Codes for North: Foundations of the Canadian avant-garde film
Codes for North: Foundations of the Canadian avant-garde film
Codes for North: Foundations of the Canadian Avant-Garde Film locates the roots of Canadian avant-garde cinema in an aesthetic of difficulty, traced through the works of three artists: Jack Chambers, Michael Snow and Joyce Wieland. Broomer covers the evolution of their art from their early development as painters in the 1950s through the creation of their epic films: Reason over Passion (Wieland, 1969), The Hart of London (Chambers, 1970) and La Region Centrale (Snow, 1971). Their work formed in response to a strain of Neo-Dada that took root in Southern Ontario in the late 1950s. From this they developed their individual practices, in directions marked by the purposeful difficulty of late modernism.

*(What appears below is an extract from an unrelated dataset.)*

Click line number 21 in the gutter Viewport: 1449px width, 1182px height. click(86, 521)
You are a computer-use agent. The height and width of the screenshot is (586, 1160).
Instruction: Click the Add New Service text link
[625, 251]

For Chambers, that difficulty lay in the interstices between lyricism and outrage, and the rare, transformative experiences of heightened perception. For Wieland, purposeful difficulty came in a collision of earnestness and wit to compose a deeply ironic, militant sentimentality. And for Snow, difficulty formed in the flexible rules of an invented game, self-prescribed boundaries within which to improvise. These artists focused their individual energies on creating major works that were not only cumulative achievements of purposeful difficulty, but which were also distinctively about Canada the ephemeral – a nation wrestling with its identity, its cultural sovereignty, and its future.
"In this brilliant, comprehensive book, Stephen Broomer traces the rise of the Canadian experimental film movement, which deserves much more attention than it gets. These are some of the films that changed cinema history. This is a richly rewarding, beautifully written, and absolutely authoritative book - a pleasure to read, either for the general reader, or for use as an excellent course text." Wheeler Winston Dixon, author of A Short History of Film, 3rd Edition (2018)
"The most exacting theoretical analysis of Canadian cinema since R. Bruce Elder's Image and Identity. With reason and passion, Stephen Broomer brings new insights and historicized understandings to this familiar trio of compelling and confounding artist-filmmakers." Brett Kashmere (Founding Editor, INCITE Journal of Experimental Media)
ABOUT THE AUTHOR
Stephen Broomer is a filmmaker, writer, and film preservationist. He has preserved films by R. Bruce Elder, Josephine Massarella, John Hofsess, and Arthur Lipsett. He is also the author of Hamilton Babylon: A History of the McMaster Film Board. Broomer's films have screened at venues such as the TIFF Bell Lightbox, Cinémathèque québecoise, and the New York Film Festival.
Published 2017, Canadian Filmmakers Distribution Centre, Toronto. 283 pages.